AI Startup Investment Surge

Investment in AI startups reached $202 billion this year, a 77.2% jump from $114 billion last year, according to Crunchbase data. The boom has minted billionaires in their 20s and 30s.

At least seven AI startups—including Perplexity, Mercor, and Scale AI—surpassed $10 billion in valuation this year, with six of them founded after 2022. The three co-founders of AI hiring startup Mercor are all 22 years old.
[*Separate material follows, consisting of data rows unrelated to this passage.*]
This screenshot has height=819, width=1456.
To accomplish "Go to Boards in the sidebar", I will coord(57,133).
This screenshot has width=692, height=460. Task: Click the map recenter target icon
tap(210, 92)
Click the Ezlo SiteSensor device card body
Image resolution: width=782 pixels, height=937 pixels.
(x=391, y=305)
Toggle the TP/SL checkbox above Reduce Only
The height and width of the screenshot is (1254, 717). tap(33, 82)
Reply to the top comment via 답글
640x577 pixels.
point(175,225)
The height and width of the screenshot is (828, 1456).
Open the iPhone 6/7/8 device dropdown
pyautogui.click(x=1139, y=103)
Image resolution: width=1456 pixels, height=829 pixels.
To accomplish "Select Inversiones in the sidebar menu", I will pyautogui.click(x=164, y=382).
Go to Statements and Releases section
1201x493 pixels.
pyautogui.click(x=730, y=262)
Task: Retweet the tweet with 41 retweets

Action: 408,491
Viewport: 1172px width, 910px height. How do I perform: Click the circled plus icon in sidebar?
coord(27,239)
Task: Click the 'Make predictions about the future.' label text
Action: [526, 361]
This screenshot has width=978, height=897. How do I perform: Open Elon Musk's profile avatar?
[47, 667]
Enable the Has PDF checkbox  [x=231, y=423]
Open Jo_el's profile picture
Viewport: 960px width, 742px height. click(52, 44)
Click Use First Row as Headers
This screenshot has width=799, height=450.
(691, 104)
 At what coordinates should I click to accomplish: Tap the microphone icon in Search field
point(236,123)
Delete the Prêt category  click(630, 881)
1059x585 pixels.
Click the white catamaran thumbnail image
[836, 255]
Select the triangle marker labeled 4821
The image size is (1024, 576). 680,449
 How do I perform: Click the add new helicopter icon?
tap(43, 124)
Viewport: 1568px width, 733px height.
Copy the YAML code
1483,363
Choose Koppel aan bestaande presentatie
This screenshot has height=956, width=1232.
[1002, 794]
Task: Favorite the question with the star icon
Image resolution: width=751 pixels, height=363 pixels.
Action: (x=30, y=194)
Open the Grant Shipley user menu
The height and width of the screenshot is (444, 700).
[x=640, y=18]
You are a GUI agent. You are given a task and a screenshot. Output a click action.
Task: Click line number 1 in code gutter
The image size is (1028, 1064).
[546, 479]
However, some observers have raised concerns about potential overheating in the AI sector.

Corporate Developments

Hyundai Motor Group (005380.KS) is expected to achieve annual U.S. production of one million vehicles next year. The automaker's U.S. factory output is projected to exceed 800,000 units this year for the first time. Domestic sales from Hyundai and Kia's U.S. plants reached 720,058 vehicles from January to November, up 8.3% year-on-year.

The company plans to expand production to 500,000 units annually at its Metaplant facility, raising the local production ratio from 43.5% in the first half of this year to 60% next year to reduce tariff exposure.

Meta Platforms has acquired Manus, a China-linked AI agent startup dubbed "the second DeepSeek," for $2 billion (approximately 2.872 trillion won). Manus, which develops general-purpose AI agents, generated $125 million in revenue within eight months of launching its eponymous service in March. Meta plans to integrate Manus with its Meta AI chatbot and social platforms including Facebook and Instagram as part of a paid subscription business.

Binggrae Foundation signed a second partnership agreement with the National Police Agency to expand scholarship programs for descendants of national merit recipients. The foundation has provided 180 million won in scholarships to 119 students over five years since 2019. Under the new agreement, support will extend to preschool children, with an additional 180 million won to be distributed over the next three years.

Related Video

AI-translated from Korean. Quotes from foreign sources are based on Korean-language reports and may not reflect exact original wording.